### PROMPT
Reproduce word for word everything in the material from the line containing "Select 'Désactiver les" down to the line containing "[x=907, y=24]", with both of those lines included.

### STORED RECORDS
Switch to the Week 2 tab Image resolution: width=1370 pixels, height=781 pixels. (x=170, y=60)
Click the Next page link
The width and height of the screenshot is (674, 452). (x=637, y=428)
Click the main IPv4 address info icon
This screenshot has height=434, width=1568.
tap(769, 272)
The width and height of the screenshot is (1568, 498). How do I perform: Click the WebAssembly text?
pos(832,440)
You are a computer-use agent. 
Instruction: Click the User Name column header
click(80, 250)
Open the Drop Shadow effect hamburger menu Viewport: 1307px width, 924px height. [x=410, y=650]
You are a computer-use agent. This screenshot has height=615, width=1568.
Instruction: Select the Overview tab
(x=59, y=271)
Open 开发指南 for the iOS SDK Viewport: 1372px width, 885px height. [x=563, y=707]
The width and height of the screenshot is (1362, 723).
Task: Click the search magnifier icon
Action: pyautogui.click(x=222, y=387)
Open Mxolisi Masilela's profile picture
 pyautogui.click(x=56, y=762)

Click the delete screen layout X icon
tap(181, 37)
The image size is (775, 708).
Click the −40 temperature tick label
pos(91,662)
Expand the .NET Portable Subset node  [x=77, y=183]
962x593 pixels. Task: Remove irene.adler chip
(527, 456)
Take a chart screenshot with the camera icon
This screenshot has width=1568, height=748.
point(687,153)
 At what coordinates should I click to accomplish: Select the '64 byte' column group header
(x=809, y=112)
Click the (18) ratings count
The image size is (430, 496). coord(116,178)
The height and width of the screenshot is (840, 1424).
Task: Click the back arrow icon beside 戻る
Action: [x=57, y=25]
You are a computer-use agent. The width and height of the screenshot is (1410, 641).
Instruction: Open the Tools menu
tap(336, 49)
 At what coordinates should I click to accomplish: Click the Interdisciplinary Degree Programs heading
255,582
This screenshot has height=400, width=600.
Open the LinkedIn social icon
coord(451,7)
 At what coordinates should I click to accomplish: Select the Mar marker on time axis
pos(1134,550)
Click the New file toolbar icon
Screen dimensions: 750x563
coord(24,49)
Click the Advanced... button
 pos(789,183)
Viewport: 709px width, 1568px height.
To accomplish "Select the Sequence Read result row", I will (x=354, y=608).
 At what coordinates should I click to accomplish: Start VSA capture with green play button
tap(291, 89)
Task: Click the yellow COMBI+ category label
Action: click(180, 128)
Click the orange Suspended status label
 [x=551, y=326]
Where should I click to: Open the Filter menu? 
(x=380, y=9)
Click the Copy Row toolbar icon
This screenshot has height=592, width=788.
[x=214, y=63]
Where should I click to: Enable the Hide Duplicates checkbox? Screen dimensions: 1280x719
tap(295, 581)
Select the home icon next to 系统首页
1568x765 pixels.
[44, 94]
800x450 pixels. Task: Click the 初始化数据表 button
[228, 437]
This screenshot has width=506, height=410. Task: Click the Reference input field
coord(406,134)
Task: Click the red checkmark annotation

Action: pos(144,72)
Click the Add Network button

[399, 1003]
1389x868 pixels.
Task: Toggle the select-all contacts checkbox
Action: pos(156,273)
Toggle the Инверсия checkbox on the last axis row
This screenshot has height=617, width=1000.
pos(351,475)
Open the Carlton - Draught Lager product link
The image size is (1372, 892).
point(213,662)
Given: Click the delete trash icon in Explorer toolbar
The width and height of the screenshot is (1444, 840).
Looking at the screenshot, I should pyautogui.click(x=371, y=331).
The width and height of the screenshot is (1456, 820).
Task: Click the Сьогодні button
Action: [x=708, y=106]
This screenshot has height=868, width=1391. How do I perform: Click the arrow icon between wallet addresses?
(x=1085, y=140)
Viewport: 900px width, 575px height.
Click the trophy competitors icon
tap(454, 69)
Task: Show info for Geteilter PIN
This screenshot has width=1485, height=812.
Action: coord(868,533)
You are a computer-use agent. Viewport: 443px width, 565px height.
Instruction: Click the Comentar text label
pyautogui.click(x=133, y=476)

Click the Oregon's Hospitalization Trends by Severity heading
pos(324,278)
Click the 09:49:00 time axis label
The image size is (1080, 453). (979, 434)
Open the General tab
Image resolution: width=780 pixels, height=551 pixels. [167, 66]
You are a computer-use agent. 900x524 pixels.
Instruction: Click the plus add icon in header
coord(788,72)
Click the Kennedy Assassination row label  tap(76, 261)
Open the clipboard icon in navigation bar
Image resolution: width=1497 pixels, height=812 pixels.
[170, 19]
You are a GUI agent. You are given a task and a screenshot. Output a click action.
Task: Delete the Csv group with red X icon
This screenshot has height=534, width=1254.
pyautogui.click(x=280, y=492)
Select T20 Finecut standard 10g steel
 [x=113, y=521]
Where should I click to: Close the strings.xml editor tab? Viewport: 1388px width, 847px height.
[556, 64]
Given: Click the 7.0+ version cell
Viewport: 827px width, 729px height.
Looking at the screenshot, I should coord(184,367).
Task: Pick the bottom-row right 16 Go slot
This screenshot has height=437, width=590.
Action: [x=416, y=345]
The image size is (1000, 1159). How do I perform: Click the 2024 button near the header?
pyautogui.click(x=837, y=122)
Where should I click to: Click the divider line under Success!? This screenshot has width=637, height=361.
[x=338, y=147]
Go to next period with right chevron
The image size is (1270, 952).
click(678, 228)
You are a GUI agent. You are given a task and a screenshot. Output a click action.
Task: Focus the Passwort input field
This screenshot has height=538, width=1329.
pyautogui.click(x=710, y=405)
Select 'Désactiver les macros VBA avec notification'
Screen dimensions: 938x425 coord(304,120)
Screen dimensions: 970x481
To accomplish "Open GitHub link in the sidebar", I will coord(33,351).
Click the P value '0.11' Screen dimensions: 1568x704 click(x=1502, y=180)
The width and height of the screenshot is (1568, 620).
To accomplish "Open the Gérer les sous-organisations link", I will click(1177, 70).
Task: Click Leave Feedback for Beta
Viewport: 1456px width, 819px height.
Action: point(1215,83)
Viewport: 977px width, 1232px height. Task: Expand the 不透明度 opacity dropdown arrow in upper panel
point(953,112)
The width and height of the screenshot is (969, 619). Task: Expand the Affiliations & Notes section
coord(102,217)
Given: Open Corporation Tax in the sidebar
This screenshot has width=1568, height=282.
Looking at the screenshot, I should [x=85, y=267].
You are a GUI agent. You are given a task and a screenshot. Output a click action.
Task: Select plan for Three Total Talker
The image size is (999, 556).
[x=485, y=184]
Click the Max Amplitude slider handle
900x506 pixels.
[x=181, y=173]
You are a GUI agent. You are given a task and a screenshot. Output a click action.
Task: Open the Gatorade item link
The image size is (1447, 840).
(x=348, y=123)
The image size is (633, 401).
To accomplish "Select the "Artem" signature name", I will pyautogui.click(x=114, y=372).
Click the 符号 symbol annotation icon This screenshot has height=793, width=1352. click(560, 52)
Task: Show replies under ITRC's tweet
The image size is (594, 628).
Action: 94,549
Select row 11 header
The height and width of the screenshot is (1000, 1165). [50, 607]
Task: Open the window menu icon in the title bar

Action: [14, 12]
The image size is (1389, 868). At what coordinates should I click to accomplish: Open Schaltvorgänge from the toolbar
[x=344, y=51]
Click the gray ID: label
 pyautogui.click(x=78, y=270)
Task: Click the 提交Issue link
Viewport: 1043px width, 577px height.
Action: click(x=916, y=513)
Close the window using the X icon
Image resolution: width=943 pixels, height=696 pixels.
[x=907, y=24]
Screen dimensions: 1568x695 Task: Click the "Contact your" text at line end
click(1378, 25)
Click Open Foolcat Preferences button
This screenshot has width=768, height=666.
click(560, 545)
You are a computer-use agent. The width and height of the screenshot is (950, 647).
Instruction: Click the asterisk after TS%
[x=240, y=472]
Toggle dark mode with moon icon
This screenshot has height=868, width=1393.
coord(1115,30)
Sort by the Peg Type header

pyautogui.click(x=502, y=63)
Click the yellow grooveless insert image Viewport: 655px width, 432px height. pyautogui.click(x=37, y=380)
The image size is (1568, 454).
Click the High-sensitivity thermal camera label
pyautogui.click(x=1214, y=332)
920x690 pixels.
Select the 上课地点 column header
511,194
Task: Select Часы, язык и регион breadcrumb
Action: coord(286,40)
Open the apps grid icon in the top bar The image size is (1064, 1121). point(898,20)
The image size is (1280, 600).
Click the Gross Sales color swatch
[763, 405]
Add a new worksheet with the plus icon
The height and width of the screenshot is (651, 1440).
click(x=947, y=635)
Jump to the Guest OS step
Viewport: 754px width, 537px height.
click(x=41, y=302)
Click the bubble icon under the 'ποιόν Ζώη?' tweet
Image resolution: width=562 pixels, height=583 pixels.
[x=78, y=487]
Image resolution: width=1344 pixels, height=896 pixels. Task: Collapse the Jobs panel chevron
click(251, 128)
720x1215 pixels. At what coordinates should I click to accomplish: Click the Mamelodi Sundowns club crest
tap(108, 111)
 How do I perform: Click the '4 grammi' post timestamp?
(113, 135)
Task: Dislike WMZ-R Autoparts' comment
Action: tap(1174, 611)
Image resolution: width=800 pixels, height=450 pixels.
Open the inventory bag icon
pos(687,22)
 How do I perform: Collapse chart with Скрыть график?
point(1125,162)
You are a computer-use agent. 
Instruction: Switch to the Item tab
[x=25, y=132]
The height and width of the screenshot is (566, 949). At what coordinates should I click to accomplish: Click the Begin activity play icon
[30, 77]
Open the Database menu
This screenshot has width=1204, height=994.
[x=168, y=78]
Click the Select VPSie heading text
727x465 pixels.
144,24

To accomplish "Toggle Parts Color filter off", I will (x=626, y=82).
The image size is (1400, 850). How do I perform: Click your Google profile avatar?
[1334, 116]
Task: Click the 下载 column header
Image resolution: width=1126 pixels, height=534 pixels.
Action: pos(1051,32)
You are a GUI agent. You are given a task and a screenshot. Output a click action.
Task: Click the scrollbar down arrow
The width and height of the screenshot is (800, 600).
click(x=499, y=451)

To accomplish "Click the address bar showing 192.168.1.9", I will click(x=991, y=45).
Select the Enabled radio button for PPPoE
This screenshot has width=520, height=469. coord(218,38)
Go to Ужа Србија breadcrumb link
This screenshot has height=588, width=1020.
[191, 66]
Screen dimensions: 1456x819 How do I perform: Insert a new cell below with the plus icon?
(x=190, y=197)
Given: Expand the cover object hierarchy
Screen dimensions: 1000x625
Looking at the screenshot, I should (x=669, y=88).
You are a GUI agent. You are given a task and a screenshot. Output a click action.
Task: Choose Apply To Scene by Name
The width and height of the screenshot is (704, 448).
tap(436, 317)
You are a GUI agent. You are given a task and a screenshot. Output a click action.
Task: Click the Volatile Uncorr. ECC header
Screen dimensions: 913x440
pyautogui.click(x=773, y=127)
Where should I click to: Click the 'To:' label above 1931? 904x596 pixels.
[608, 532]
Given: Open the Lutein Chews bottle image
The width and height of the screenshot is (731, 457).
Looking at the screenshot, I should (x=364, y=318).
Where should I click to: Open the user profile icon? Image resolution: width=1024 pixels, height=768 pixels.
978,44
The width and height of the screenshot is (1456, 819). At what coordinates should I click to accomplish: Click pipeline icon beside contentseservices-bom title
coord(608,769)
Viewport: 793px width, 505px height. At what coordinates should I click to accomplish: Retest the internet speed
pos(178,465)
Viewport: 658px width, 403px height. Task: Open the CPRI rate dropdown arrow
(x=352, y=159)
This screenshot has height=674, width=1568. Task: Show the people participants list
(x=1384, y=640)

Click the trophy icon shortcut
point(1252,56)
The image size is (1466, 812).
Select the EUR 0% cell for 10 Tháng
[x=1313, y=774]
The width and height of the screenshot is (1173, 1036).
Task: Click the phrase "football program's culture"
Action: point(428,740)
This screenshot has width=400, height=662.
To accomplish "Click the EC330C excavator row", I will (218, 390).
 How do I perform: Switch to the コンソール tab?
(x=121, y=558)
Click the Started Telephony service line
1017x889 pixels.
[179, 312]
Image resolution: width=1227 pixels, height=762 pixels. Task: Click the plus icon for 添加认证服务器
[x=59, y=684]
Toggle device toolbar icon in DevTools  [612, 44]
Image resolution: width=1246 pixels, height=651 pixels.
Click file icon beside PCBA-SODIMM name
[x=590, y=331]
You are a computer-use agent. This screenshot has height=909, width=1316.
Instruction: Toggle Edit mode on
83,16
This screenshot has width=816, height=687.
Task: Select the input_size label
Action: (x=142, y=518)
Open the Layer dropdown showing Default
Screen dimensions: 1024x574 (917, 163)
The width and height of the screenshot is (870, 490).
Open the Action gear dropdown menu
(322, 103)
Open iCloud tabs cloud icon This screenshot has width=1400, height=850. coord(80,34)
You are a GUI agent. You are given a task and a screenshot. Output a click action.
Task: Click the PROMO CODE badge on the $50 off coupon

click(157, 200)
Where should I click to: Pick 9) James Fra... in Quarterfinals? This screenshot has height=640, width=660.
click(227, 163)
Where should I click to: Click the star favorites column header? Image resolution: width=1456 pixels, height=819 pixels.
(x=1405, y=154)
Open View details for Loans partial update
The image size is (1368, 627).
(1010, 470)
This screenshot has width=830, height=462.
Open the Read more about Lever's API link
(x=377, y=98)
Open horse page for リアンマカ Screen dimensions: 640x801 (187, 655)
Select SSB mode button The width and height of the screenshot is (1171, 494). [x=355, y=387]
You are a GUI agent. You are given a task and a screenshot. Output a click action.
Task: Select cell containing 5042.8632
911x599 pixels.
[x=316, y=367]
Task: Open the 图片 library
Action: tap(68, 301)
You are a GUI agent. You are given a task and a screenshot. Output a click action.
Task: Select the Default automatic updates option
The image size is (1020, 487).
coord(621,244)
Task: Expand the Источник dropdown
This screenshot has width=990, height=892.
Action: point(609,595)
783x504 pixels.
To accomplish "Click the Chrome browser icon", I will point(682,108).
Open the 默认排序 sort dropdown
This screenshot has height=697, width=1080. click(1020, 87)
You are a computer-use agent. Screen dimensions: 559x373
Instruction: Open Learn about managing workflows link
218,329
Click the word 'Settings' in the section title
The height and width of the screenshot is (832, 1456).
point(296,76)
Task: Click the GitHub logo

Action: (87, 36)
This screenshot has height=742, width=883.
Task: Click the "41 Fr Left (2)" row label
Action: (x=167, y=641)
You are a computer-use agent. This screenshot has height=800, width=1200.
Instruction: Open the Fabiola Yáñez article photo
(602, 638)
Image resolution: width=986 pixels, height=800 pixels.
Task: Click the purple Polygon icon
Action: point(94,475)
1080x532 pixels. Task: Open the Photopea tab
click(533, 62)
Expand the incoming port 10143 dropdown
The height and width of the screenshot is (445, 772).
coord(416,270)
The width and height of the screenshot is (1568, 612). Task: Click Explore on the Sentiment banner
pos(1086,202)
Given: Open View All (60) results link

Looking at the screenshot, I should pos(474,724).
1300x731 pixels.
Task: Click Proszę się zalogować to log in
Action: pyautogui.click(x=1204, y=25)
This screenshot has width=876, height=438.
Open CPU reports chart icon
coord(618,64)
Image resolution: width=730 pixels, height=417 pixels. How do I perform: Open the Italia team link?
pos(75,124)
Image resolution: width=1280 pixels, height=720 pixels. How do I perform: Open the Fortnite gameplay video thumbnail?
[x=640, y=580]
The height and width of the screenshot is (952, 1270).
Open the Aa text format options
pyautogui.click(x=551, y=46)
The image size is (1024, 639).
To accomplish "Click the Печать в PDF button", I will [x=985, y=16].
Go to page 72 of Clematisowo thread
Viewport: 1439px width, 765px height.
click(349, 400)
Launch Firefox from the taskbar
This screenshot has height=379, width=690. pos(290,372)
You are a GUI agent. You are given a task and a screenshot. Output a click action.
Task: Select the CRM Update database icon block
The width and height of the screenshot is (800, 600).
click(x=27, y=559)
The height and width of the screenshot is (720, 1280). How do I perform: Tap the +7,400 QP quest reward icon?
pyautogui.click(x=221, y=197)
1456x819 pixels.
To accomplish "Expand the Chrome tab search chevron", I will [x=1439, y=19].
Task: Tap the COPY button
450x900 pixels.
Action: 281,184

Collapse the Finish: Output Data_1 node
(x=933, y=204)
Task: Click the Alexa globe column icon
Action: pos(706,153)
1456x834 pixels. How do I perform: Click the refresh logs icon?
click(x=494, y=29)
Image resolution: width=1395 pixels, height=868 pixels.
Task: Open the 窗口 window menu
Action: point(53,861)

### OUTPUT
Select 'Désactiver les macros VBA avec notification'
Screen dimensions: 938x425 coord(304,120)
Screen dimensions: 970x481
To accomplish "Open GitHub link in the sidebar", I will coord(33,351).
Click the P value '0.11' Screen dimensions: 1568x704 click(x=1502, y=180)
The width and height of the screenshot is (1568, 620).
To accomplish "Open the Gérer les sous-organisations link", I will click(1177, 70).
Task: Click Leave Feedback for Beta
Viewport: 1456px width, 819px height.
Action: point(1215,83)
Viewport: 977px width, 1232px height. Task: Expand the 不透明度 opacity dropdown arrow in upper panel
point(953,112)
The width and height of the screenshot is (969, 619). Task: Expand the Affiliations & Notes section
coord(102,217)
Given: Open Corporation Tax in the sidebar
This screenshot has width=1568, height=282.
Looking at the screenshot, I should [x=85, y=267].
You are a GUI agent. You are given a task and a screenshot. Output a click action.
Task: Select plan for Three Total Talker
The image size is (999, 556).
[x=485, y=184]
Click the Max Amplitude slider handle
900x506 pixels.
[x=181, y=173]
You are a GUI agent. You are given a task and a screenshot. Output a click action.
Task: Open the Gatorade item link
The image size is (1447, 840).
(x=348, y=123)
The image size is (633, 401).
To accomplish "Select the "Artem" signature name", I will pyautogui.click(x=114, y=372).
Click the 符号 symbol annotation icon This screenshot has height=793, width=1352. click(560, 52)
Task: Show replies under ITRC's tweet
The image size is (594, 628).
Action: 94,549
Select row 11 header
The height and width of the screenshot is (1000, 1165). [50, 607]
Task: Open the window menu icon in the title bar

Action: [14, 12]
The image size is (1389, 868). At what coordinates should I click to accomplish: Open Schaltvorgänge from the toolbar
[x=344, y=51]
Click the gray ID: label
 pyautogui.click(x=78, y=270)
Task: Click the 提交Issue link
Viewport: 1043px width, 577px height.
Action: click(x=916, y=513)
Close the window using the X icon
Image resolution: width=943 pixels, height=696 pixels.
[x=907, y=24]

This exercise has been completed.